(Records contained in a dataset)
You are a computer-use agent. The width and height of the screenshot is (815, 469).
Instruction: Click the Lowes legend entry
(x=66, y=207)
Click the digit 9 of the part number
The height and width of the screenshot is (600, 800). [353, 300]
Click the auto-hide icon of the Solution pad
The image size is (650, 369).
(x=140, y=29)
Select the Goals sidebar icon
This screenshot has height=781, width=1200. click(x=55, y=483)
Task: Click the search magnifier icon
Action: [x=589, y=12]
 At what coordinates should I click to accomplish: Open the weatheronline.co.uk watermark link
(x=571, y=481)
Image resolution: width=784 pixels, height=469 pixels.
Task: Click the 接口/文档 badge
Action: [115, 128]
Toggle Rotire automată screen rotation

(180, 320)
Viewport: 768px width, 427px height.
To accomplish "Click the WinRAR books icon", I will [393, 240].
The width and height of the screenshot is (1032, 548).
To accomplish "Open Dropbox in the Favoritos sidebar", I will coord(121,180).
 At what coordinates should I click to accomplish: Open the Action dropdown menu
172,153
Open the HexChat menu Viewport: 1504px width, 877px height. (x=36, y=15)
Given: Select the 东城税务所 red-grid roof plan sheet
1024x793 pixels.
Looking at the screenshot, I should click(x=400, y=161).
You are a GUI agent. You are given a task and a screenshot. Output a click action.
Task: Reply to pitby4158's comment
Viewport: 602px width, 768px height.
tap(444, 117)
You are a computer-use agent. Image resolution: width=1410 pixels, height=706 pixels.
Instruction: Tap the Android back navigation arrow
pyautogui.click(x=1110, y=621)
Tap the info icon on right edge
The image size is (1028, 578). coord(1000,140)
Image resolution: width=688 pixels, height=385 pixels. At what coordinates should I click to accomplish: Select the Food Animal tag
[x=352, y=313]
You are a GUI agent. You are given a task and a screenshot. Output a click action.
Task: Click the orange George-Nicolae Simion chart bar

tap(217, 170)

## Your goal
Copy each line above where the string "will" occurs.

## Task response
To accomplish "Click the WinRAR books icon", I will [393, 240].
To accomplish "Open Dropbox in the Favoritos sidebar", I will coord(121,180).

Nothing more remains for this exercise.